Text section:
--- START ---
# Spanish Cat for adoption



## GertiRouge (Mar 10, 2010)

Hi everyone,

I´m new here but I also have an adoption case. I´m volunteer in an animal protection society in Spain. I know there are many cats in need but maybe someone would be interested in this one.

We´re looking for a home to an elderly cat. Her name is Pepita and she´s 14 years old. She had a "home" before but it was like ****. She was neck bound so badly that she got really hurt. And what is more,she was constantly battered. Luckily we got her out of there.And her wound is healing well.But she needs a family to give her all the love she didn´t get.She needs a peaceful place urgently. She´s in a foster home but she can´t stay there much longer,she needs a safe and permanent home to stay.

Here´s a link where you can meet her.

http://protectoraanimalparraga.net/ficha/858/


If you are interested in her you can answer here or send me and e-mail to:
[email protected]

Thanks everyone!


----------



## marie73 (Jul 12, 2006)

Poor little girl! I'm glad her dental problems were fixed. I hope she finds a good home soon.

Looks like she's polydactyl! Adorable!


----------



## GertiRouge (Mar 10, 2010)

Yes,she´s nice,very quiet (she´s 14).Ans she´s scared of any sudden noise.I guess anything that reminds her of the batter. She appreciates just being calm.


----------
--- END ---
Data:
--- START ---
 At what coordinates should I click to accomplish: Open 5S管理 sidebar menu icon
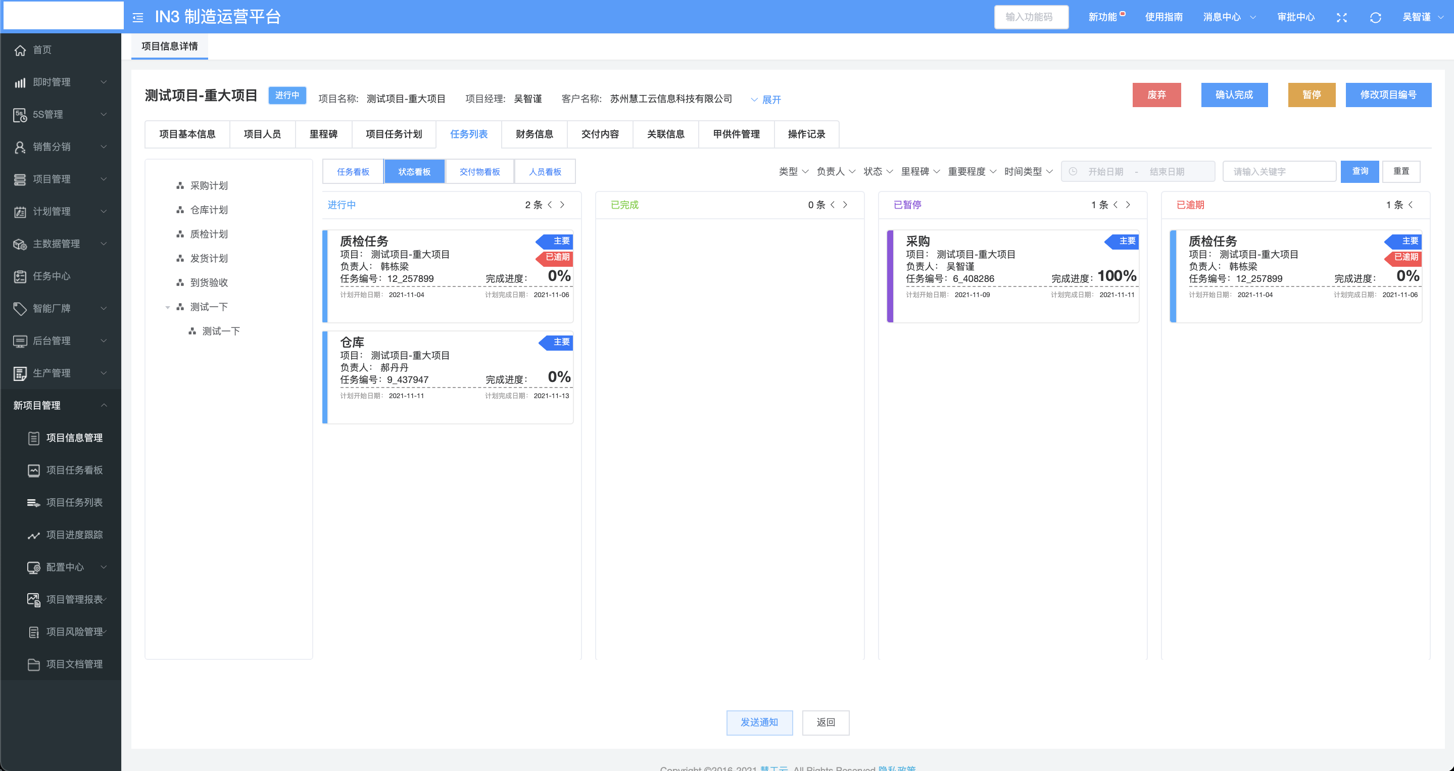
--- END ---
The request: In the cat adoption thread, rewrite the part that opens with the words containing "## marie73 (Jul" and closes with "she's polydactyl! Adorable!", renaming "Adorable" to "Lovely". The listing has nothing to do with any of the work asked of you here.

Result for this exercise:
## marie73 (Jul 12, 2006)

Poor little girl! I'm glad her dental problems were fixed. I hope she finds a good home soon.

Looks like she's polydactyl! Lovely!